Dans ces travaux, nous retrouvons les mêmes idéaux de fusion des champs culturels entre eux : le spectacle vivant est amené dans le champs des arts plastiques, changé en objet par le recourt à l’image et en même temps réanimé par son mouvement. Bruce Nauman, dans son domaine, fut l’un des représentants emblématiques de cette attitude : dans ses premières vidéos 13 , on le voit seul dans son atelier vide, effectuant des mouvements minimalistes, suivant une chorégraphie adaptée au cadre de l’image. A chaque bande correspond une association précise de gestes, décrits dans le titre, comme pour constituer au final une série de modulations, tendant à épuiser méthodiquement toutes les possibilités de mouvement que l’artiste se propose d’effectuer. Vidéo, danse, arts plastiques ? C’est dans l’entrechoquement de ces disciplines que devait jaillir l’étincelle qui mettrait le feu aux poudres de l’art pour faire sauter les traditions. Mais ce principe de la transgression des pratiques traditionnelles, déjà inculqué dans les écoles d’art allait justement trouver dans l’outil vidéo le moyen de faire tradition.
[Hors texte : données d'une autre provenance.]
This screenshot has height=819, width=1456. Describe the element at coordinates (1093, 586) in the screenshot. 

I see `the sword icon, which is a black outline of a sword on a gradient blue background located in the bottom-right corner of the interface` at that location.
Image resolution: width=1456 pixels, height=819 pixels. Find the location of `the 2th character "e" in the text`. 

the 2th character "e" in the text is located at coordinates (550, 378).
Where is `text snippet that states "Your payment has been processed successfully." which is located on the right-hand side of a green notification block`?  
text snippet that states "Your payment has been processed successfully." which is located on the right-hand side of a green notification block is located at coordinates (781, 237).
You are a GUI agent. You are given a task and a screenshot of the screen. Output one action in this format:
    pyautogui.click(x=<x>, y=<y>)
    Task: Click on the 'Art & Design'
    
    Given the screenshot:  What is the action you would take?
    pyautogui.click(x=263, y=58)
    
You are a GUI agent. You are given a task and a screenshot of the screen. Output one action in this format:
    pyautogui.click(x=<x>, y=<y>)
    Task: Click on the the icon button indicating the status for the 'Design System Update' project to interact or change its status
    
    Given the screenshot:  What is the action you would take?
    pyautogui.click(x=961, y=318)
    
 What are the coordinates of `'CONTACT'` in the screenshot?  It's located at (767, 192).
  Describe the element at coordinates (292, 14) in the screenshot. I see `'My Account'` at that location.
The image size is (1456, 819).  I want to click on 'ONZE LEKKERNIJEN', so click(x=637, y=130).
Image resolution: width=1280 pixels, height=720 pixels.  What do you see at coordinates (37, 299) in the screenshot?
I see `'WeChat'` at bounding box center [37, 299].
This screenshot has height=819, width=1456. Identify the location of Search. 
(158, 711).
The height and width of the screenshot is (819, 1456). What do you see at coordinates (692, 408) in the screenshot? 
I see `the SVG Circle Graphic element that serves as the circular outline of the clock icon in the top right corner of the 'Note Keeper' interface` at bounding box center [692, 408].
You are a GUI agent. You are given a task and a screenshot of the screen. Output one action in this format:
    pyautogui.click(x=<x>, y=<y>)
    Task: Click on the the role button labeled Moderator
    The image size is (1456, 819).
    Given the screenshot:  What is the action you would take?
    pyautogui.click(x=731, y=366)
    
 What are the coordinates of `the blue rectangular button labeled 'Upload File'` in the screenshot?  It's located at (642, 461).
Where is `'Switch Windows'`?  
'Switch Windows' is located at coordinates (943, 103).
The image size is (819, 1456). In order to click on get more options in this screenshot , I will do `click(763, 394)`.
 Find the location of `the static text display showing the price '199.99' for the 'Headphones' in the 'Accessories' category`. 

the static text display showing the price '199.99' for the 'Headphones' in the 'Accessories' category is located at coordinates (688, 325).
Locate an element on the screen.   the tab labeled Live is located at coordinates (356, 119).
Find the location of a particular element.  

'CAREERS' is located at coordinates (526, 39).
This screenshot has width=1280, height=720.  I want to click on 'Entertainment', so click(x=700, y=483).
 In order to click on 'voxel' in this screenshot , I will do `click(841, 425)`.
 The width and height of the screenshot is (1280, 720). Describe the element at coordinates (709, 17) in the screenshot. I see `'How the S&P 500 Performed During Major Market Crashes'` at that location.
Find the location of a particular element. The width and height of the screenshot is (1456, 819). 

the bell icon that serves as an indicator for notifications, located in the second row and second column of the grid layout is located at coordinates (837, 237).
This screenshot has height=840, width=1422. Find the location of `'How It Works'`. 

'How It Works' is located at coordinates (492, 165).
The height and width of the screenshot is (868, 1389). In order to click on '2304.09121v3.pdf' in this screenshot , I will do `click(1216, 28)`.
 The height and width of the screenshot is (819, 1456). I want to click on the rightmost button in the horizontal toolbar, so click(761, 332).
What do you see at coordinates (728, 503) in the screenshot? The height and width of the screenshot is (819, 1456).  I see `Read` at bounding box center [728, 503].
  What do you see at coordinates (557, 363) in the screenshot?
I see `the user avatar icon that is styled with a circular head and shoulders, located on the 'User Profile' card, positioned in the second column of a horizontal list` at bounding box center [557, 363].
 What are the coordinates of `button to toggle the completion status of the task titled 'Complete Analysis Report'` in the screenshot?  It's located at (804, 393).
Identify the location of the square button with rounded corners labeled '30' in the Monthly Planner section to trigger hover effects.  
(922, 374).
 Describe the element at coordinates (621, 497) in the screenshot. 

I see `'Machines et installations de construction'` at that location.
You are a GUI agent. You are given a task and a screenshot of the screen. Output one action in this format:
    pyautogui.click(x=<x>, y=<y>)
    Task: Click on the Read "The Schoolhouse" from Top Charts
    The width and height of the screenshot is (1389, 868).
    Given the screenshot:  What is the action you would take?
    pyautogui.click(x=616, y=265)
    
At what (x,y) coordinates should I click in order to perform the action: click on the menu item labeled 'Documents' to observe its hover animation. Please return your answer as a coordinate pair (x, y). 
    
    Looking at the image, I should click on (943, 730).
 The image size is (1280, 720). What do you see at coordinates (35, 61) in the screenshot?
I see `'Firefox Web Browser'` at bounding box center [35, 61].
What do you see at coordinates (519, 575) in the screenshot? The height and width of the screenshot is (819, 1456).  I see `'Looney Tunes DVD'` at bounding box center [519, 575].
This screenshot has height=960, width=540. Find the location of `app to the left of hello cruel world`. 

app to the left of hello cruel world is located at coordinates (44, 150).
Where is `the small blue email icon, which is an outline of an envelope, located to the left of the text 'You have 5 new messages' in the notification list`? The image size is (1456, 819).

A partir de là nous voyons bien ce qui distingue ces démarches, inscrites dans une logique évolutive des arts contemporains (les travaux se situant explicitement dans le champ artistique) et cet autre type de démarches qui consiste à employer la vidéo, parfois dans le champ des arts, parfois en dehors, pour aboutir à des travaux dont l’objectif premier est de mener une action politique en tant que produit culturel. On peut en effet se demander quelle place une histoire de l’art vidéo pourrait accorder aux films d’un Chris Marker, d’un Harun Farocky, d’un Godard, d’un Guy Debord... ou à ceux des groupes qui prirent les médias à bras le corps pour travailler à l’émergence d’une télévision alternative 14 . Force est de constater qu’ils ne correspondent que difficilement à ce qui ferait l’identité de l’art vidéo : ils ne s’exposent pas toujours en musée, le support n’est pas toujours vidéo, le film est tantôt trop littéraire tantôt trop documentaire pour relever des arts plastiques et surtout ces films cherchent trop à se faire entendre du grand public alors que l’art requiert une part d’obscurité... Ces quelques objections, constituant des poncifs de la pensée critique en vigueur, résument les arguments qui se mettent en place autour de cette notion d’art vidéo, éloignant ainsi des questions fondamentales quant à l’histoire de l’introduction de l’outil dans le champ artistique.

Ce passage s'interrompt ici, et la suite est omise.